Supplied data:
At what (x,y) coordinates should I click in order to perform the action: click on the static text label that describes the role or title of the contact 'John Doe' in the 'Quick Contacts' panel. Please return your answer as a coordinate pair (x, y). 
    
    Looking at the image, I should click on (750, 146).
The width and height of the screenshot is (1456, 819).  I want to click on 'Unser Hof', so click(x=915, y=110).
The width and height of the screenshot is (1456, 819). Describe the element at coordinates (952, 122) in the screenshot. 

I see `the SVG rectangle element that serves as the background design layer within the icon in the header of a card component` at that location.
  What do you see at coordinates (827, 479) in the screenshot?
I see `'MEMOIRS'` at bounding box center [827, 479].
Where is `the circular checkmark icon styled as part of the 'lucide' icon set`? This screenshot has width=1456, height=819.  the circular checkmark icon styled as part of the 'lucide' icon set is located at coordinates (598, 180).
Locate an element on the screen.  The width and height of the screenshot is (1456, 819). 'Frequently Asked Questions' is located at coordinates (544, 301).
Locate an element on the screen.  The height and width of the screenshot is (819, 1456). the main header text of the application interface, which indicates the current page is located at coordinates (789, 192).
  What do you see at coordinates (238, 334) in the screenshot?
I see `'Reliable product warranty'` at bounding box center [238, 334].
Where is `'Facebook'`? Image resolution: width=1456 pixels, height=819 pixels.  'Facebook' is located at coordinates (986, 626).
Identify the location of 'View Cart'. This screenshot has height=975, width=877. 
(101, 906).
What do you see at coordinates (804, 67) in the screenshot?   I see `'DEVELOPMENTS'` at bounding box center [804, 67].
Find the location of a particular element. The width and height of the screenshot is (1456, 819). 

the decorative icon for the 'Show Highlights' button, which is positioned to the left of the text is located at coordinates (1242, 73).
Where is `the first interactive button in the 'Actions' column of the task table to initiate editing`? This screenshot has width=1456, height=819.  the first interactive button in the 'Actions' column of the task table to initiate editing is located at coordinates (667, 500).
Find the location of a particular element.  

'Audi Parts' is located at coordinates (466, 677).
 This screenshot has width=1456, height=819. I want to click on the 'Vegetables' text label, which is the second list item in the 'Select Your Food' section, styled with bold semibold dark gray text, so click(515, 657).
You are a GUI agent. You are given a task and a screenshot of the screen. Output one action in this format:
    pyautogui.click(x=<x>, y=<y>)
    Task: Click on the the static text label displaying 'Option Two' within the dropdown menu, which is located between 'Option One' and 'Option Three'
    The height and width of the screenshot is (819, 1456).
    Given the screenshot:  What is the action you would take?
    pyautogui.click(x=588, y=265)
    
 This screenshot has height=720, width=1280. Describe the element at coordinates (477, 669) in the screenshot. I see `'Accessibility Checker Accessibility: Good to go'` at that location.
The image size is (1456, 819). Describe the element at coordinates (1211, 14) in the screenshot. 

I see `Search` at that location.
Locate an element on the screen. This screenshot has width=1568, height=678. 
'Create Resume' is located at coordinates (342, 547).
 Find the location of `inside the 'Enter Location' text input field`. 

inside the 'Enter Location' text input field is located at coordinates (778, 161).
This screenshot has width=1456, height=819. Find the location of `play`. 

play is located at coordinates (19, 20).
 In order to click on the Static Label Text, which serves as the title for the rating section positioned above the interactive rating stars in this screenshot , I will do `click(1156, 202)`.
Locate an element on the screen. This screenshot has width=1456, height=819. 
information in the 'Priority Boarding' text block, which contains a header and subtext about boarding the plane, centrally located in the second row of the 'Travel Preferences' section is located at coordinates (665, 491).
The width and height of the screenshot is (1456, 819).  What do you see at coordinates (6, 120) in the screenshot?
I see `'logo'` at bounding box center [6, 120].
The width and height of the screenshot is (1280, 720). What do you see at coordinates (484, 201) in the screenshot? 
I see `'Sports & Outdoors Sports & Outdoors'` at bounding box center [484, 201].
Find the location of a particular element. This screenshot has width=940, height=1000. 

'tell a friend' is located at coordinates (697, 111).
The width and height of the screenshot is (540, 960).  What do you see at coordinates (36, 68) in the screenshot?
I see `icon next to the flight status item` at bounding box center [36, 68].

Directions: Reproduce the data above exactly, from its first line through the line containing "Looking at the", including that line.

Task response:
At what (x,y) coordinates should I click in order to perform the action: click on the static text label that describes the role or title of the contact 'John Doe' in the 'Quick Contacts' panel. Please return your answer as a coordinate pair (x, y). 
    
    Looking at the image, I should click on (750, 146).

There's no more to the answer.